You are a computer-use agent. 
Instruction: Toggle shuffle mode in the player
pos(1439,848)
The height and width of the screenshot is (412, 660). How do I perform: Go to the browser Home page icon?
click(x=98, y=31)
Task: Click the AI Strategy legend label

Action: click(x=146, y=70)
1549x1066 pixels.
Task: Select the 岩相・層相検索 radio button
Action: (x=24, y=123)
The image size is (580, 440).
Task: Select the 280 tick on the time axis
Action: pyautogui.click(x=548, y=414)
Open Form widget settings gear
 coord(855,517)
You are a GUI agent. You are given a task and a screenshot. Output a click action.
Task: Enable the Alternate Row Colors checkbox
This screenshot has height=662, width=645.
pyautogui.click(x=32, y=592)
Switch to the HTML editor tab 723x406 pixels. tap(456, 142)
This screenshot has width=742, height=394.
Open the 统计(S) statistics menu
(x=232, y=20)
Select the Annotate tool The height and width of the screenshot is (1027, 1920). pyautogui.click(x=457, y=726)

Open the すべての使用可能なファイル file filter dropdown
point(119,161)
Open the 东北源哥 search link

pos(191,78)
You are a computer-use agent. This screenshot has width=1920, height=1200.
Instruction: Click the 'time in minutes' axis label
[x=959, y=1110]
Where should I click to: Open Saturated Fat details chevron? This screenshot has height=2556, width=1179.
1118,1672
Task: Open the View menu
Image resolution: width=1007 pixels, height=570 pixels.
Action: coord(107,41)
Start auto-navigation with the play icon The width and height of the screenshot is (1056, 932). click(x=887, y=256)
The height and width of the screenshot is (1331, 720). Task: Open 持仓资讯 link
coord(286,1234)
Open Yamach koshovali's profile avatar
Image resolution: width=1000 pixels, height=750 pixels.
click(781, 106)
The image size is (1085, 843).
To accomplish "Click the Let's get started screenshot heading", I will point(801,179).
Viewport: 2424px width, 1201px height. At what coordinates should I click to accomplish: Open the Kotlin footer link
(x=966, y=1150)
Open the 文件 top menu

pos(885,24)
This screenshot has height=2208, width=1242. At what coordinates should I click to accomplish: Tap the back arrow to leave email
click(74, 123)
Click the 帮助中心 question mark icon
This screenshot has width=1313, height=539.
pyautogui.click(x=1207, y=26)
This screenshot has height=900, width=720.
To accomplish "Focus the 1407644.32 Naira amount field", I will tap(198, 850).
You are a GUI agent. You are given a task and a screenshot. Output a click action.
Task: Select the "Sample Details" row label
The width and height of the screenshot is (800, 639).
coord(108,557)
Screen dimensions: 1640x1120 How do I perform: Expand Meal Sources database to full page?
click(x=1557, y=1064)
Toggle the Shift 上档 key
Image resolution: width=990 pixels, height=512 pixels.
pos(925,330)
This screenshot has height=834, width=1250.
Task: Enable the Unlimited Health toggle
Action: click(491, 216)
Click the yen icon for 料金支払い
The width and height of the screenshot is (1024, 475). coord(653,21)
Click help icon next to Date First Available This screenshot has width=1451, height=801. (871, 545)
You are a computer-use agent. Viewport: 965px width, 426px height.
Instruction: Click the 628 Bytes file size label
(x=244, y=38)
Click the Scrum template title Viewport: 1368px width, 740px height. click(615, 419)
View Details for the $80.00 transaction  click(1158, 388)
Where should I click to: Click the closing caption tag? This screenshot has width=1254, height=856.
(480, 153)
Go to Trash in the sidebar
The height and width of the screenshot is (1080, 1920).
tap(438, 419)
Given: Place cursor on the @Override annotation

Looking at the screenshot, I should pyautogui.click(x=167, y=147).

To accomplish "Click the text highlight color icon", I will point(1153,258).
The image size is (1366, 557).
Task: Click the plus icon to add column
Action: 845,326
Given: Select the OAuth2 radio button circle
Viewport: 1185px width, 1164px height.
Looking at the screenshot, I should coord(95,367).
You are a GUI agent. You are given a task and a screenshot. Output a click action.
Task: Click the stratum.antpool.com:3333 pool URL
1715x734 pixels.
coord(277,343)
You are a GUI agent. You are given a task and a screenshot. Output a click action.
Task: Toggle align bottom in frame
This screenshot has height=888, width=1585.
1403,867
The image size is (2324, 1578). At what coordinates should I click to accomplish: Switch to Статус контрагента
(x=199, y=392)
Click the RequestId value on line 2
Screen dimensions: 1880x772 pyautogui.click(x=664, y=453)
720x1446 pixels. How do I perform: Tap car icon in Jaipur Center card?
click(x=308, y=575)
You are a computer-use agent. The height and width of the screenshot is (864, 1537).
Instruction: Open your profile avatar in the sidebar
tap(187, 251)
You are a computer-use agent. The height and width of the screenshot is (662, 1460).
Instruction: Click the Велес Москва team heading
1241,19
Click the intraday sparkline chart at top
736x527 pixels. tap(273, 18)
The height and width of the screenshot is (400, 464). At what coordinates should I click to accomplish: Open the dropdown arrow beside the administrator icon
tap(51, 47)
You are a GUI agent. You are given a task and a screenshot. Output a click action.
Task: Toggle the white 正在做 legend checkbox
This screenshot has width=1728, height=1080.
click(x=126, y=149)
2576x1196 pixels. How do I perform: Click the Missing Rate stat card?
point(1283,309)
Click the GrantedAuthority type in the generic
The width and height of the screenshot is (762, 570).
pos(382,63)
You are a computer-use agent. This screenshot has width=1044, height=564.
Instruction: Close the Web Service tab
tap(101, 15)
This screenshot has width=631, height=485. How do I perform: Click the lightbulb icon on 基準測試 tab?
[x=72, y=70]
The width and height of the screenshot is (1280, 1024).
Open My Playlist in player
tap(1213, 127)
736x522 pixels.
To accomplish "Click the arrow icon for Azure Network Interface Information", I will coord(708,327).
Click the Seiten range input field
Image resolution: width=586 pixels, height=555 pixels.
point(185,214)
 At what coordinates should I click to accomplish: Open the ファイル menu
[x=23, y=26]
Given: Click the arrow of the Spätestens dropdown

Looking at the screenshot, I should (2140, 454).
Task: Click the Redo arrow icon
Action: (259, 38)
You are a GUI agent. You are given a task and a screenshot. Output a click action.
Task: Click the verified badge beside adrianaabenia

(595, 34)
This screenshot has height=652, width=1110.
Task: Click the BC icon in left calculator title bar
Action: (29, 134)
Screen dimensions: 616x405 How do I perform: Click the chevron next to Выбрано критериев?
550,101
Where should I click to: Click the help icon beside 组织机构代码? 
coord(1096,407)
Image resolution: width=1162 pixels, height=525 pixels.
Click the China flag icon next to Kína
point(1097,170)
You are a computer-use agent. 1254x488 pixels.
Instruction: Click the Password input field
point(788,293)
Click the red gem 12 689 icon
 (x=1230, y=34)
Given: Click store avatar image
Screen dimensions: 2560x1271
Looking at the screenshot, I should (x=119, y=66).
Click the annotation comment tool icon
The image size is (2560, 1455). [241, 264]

--- PROBLEM DESCRIPTION ---
Please reproduce every one of the entries above verbatim, from the first to the last, with nothing changed.

--- RESPONSE TO THIS TASK ---
You are a computer-use agent. 
Instruction: Toggle shuffle mode in the player
pos(1439,848)
The height and width of the screenshot is (412, 660). How do I perform: Go to the browser Home page icon?
click(x=98, y=31)
Task: Click the AI Strategy legend label

Action: click(x=146, y=70)
1549x1066 pixels.
Task: Select the 岩相・層相検索 radio button
Action: (x=24, y=123)
The image size is (580, 440).
Task: Select the 280 tick on the time axis
Action: pyautogui.click(x=548, y=414)
Open Form widget settings gear
 coord(855,517)
You are a GUI agent. You are given a task and a screenshot. Output a click action.
Task: Enable the Alternate Row Colors checkbox
This screenshot has height=662, width=645.
pyautogui.click(x=32, y=592)
Switch to the HTML editor tab 723x406 pixels. tap(456, 142)
This screenshot has width=742, height=394.
Open the 统计(S) statistics menu
(x=232, y=20)
Select the Annotate tool The height and width of the screenshot is (1027, 1920). pyautogui.click(x=457, y=726)

Open the すべての使用可能なファイル file filter dropdown
point(119,161)
Open the 东北源哥 search link

pos(191,78)
You are a computer-use agent. This screenshot has width=1920, height=1200.
Instruction: Click the 'time in minutes' axis label
[x=959, y=1110]
Where should I click to: Open Saturated Fat details chevron? This screenshot has height=2556, width=1179.
1118,1672
Task: Open the View menu
Image resolution: width=1007 pixels, height=570 pixels.
Action: coord(107,41)
Start auto-navigation with the play icon The width and height of the screenshot is (1056, 932). click(x=887, y=256)
The height and width of the screenshot is (1331, 720). Task: Open 持仓资讯 link
coord(286,1234)
Open Yamach koshovali's profile avatar
Image resolution: width=1000 pixels, height=750 pixels.
click(781, 106)
The image size is (1085, 843).
To accomplish "Click the Let's get started screenshot heading", I will point(801,179).
Viewport: 2424px width, 1201px height. At what coordinates should I click to accomplish: Open the Kotlin footer link
(x=966, y=1150)
Open the 文件 top menu

pos(885,24)
This screenshot has height=2208, width=1242. At what coordinates should I click to accomplish: Tap the back arrow to leave email
click(74, 123)
Click the 帮助中心 question mark icon
This screenshot has width=1313, height=539.
pyautogui.click(x=1207, y=26)
This screenshot has height=900, width=720.
To accomplish "Focus the 1407644.32 Naira amount field", I will tap(198, 850).
You are a GUI agent. You are given a task and a screenshot. Output a click action.
Task: Select the "Sample Details" row label
The width and height of the screenshot is (800, 639).
coord(108,557)
Screen dimensions: 1640x1120 How do I perform: Expand Meal Sources database to full page?
click(x=1557, y=1064)
Toggle the Shift 上档 key
Image resolution: width=990 pixels, height=512 pixels.
pos(925,330)
This screenshot has height=834, width=1250.
Task: Enable the Unlimited Health toggle
Action: click(491, 216)
Click the yen icon for 料金支払い
The width and height of the screenshot is (1024, 475). coord(653,21)
Click help icon next to Date First Available This screenshot has width=1451, height=801. (871, 545)
You are a computer-use agent. Viewport: 965px width, 426px height.
Instruction: Click the 628 Bytes file size label
(x=244, y=38)
Click the Scrum template title Viewport: 1368px width, 740px height. click(615, 419)
View Details for the $80.00 transaction  click(1158, 388)
Where should I click to: Click the closing caption tag? This screenshot has width=1254, height=856.
(480, 153)
Go to Trash in the sidebar
The height and width of the screenshot is (1080, 1920).
tap(438, 419)
Given: Place cursor on the @Override annotation

Looking at the screenshot, I should pyautogui.click(x=167, y=147).

To accomplish "Click the text highlight color icon", I will point(1153,258).
The image size is (1366, 557).
Task: Click the plus icon to add column
Action: 845,326
Given: Select the OAuth2 radio button circle
Viewport: 1185px width, 1164px height.
Looking at the screenshot, I should coord(95,367).
You are a GUI agent. You are given a task and a screenshot. Output a click action.
Task: Click the stratum.antpool.com:3333 pool URL
1715x734 pixels.
coord(277,343)
You are a GUI agent. You are given a task and a screenshot. Output a click action.
Task: Toggle align bottom in frame
This screenshot has height=888, width=1585.
1403,867
The image size is (2324, 1578). At what coordinates should I click to accomplish: Switch to Статус контрагента
(x=199, y=392)
Click the RequestId value on line 2
Screen dimensions: 1880x772 pyautogui.click(x=664, y=453)
720x1446 pixels. How do I perform: Tap car icon in Jaipur Center card?
click(x=308, y=575)
You are a computer-use agent. The height and width of the screenshot is (864, 1537).
Instruction: Open your profile avatar in the sidebar
tap(187, 251)
You are a computer-use agent. The height and width of the screenshot is (662, 1460).
Instruction: Click the Велес Москва team heading
1241,19
Click the intraday sparkline chart at top
736x527 pixels. tap(273, 18)
The height and width of the screenshot is (400, 464). At what coordinates should I click to accomplish: Open the dropdown arrow beside the administrator icon
tap(51, 47)
You are a GUI agent. You are given a task and a screenshot. Output a click action.
Task: Toggle the white 正在做 legend checkbox
This screenshot has width=1728, height=1080.
click(x=126, y=149)
2576x1196 pixels. How do I perform: Click the Missing Rate stat card?
point(1283,309)
Click the GrantedAuthority type in the generic
The width and height of the screenshot is (762, 570).
pos(382,63)
You are a computer-use agent. This screenshot has width=1044, height=564.
Instruction: Close the Web Service tab
tap(101, 15)
This screenshot has width=631, height=485. How do I perform: Click the lightbulb icon on 基準測試 tab?
[x=72, y=70]
The width and height of the screenshot is (1280, 1024).
Open My Playlist in player
tap(1213, 127)
736x522 pixels.
To accomplish "Click the arrow icon for Azure Network Interface Information", I will coord(708,327).
Click the Seiten range input field
Image resolution: width=586 pixels, height=555 pixels.
point(185,214)
 At what coordinates should I click to accomplish: Open the ファイル menu
[x=23, y=26]
Given: Click the arrow of the Spätestens dropdown

Looking at the screenshot, I should (2140, 454).
Task: Click the Redo arrow icon
Action: (259, 38)
You are a GUI agent. You are given a task and a screenshot. Output a click action.
Task: Click the verified badge beside adrianaabenia

(595, 34)
This screenshot has height=652, width=1110.
Task: Click the BC icon in left calculator title bar
Action: (29, 134)
Screen dimensions: 616x405 How do I perform: Click the chevron next to Выбрано критериев?
550,101
Where should I click to: Click the help icon beside 组织机构代码? 
coord(1096,407)
Image resolution: width=1162 pixels, height=525 pixels.
Click the China flag icon next to Kína
point(1097,170)
You are a computer-use agent. 1254x488 pixels.
Instruction: Click the Password input field
point(788,293)
Click the red gem 12 689 icon
 (x=1230, y=34)
Given: Click store avatar image
Screen dimensions: 2560x1271
Looking at the screenshot, I should (x=119, y=66).
Click the annotation comment tool icon
The image size is (2560, 1455). [241, 264]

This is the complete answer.